Peregrine was silent for a time. Then he said, “What next? I want to see those journals.”
“I’ve lost my nerve. I don’t want to go back to Owlhurst.” I straightened and turned back the way I’d come. Peregrine fell into step beside me.
“Why not?”
“I don’t want to learn any more. About you. About Arthur. About the Graham family.”
“Arthur didn’t kill Lily Mercer. If that’s what worries you.”
But I couldn’t be sure. The way he had made me learn his message by heart-the intensity behind demanding my promise, the refusal to write anything down…It had seemed unimportant then, I’d been too worried to ask questions, prepared to do anything to bring him peace of mind at the end. The Arthur I thought I knew would have confessed, he’d have written it and had his letter witnessed, and sent it to someone-Lady Parsons? He’d have stood up to everyone and cleared Peregrine’s name.
Wouldn’t he?
Why had he told Jonathan that he’d lied? Surely Jonathan already knew about the pocketknife? And what had to be set right, if it wasn’t clearing his brother’s name?
Neither Jonathan nor his mother seemed to be disturbed by the message-that made me wonder if Arthur had tried before this to make his feelings known, and found his mother dead set against changing the status quo. That was a rather chilling thought. That they had made up their minds to ignore any protestations on Arthur’s part long before I’d appeared on the scene.

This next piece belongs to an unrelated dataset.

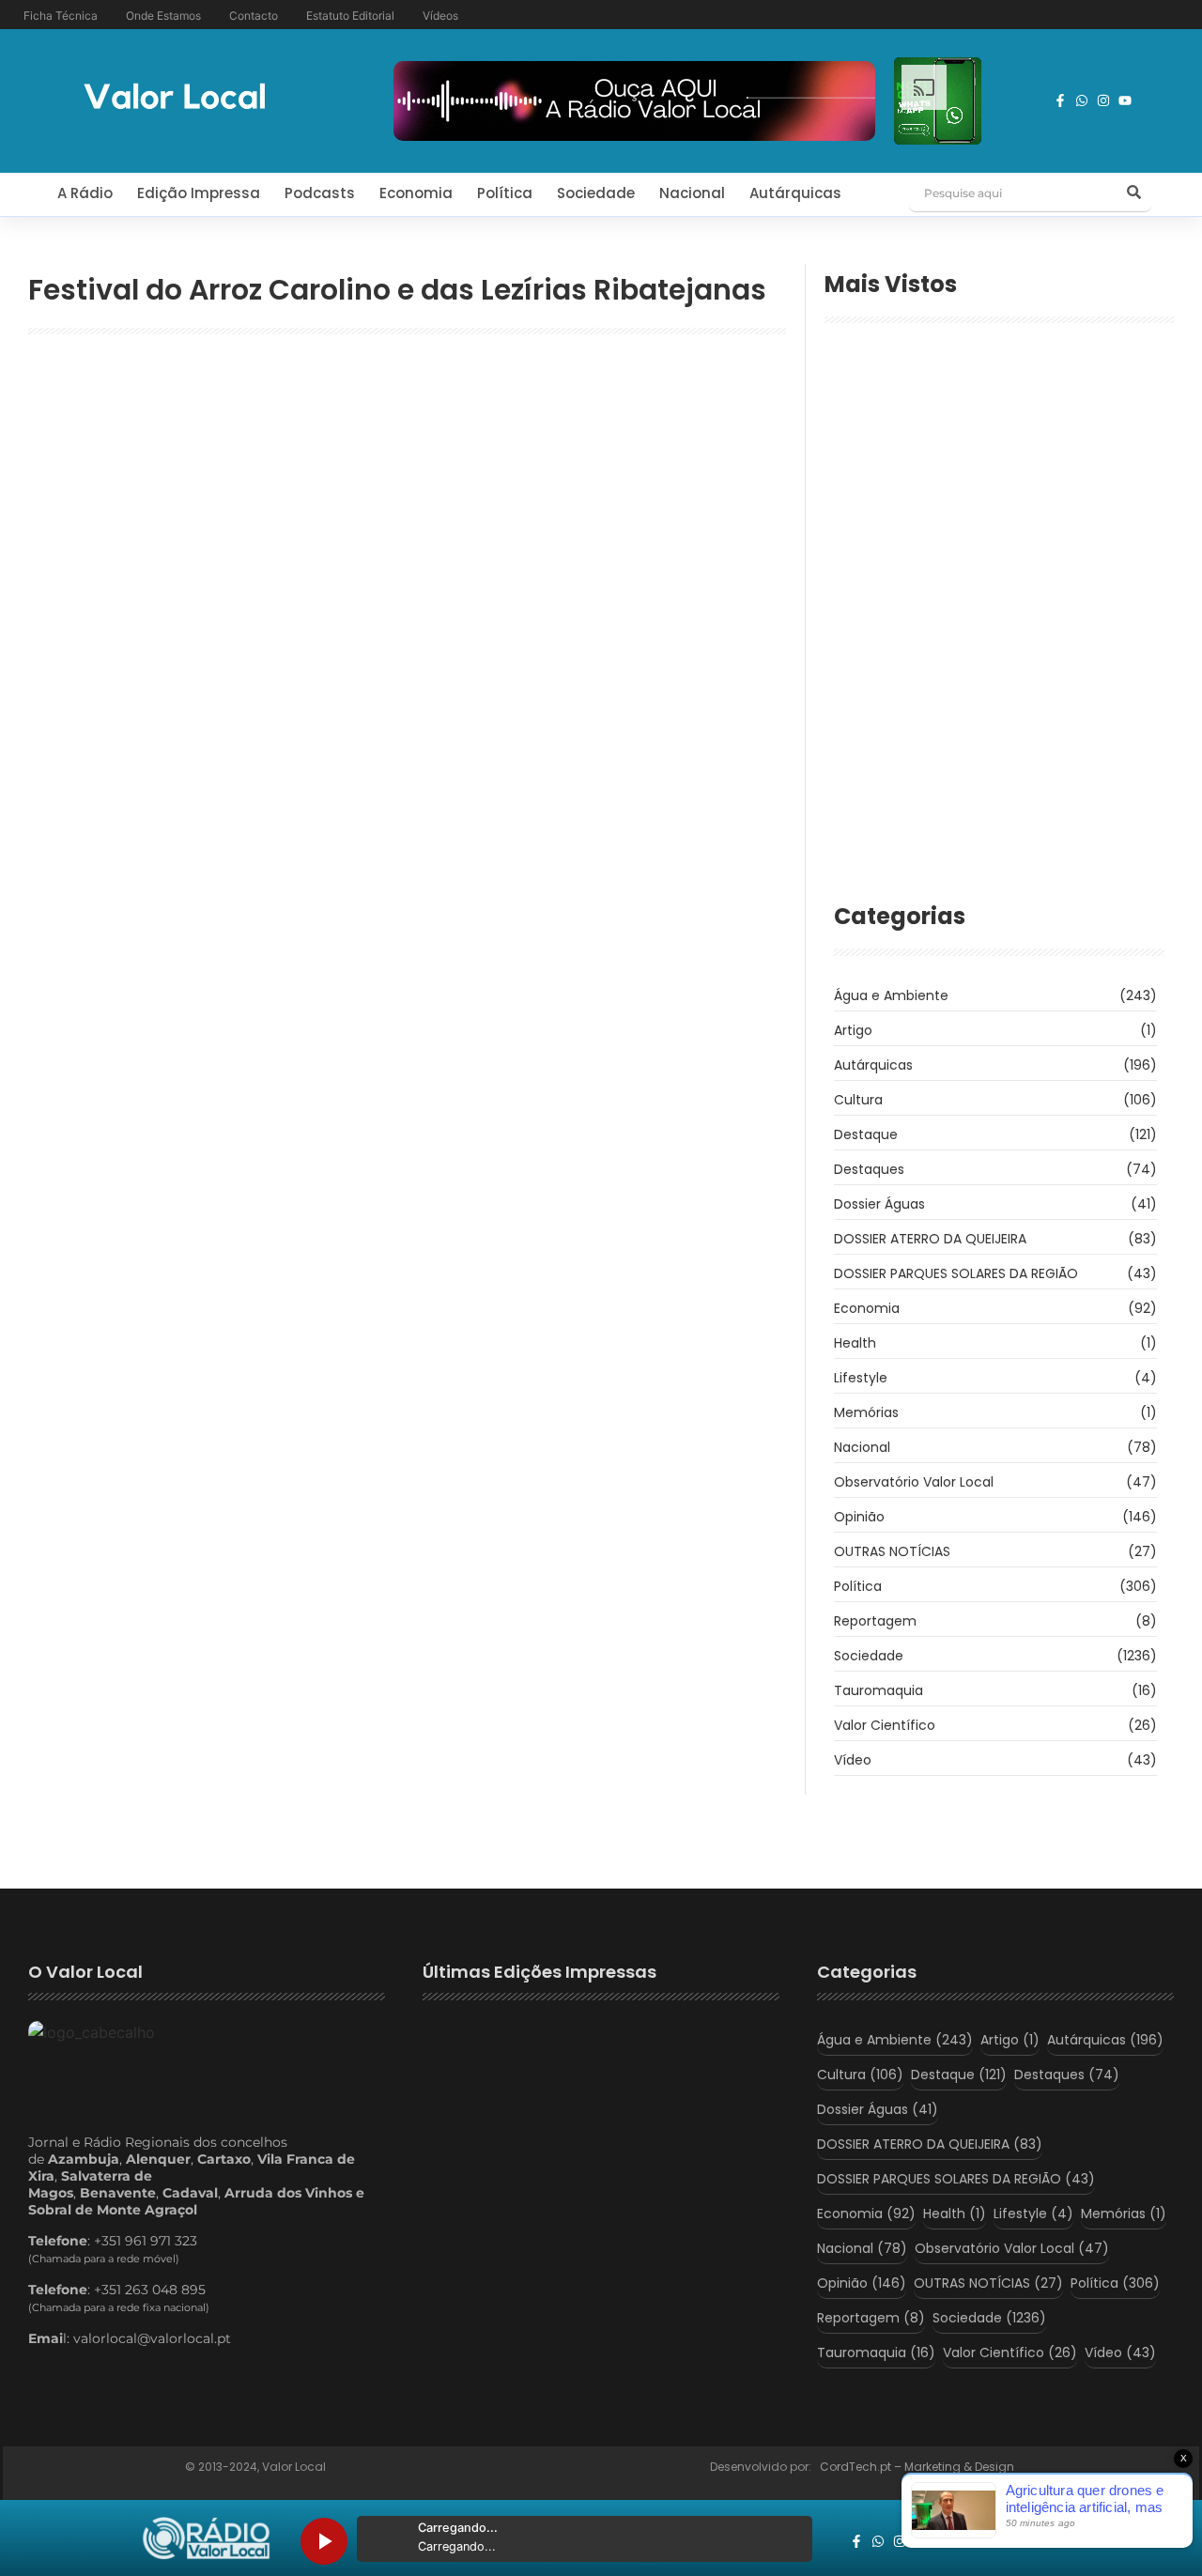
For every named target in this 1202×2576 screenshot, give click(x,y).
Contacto (253, 15)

And where did Robert stand in all this?
It made sense that Mrs. Graham and Jonathan had agreed to let the matter end with Arthur’s death.
But when had she confided the truth to Jonathan? Or had it been Arthur himself?
Look, Jonathan-if anything happens to me…
No, it wouldn’t have been that way. There was too much passion in Arthur’s determination to set matters right. As Death came to collect him, he tried to clear his conscience in the only way left to him.
But when was Jonathan told the truth-and why?
All I could think of was that he’d known from the start, and said nothing.
It was more comfortable not to. Everyone looked up to Arthur, everyone called him a fine young man, even the tutor. After all, Peregrine had been found beside the body. Why look any further? Yet until the moment Peregrine had been taken to the asylum for testing, Mrs. Graham had been distraught with fear. Not for what was to become of him but because somehow the truth might slip out and wreck all her careful plans. I sighed.
Peregrine, a dark, looming shadow beside me, said, “What is it?”
“I was thinking that truth is a very illusive thing.”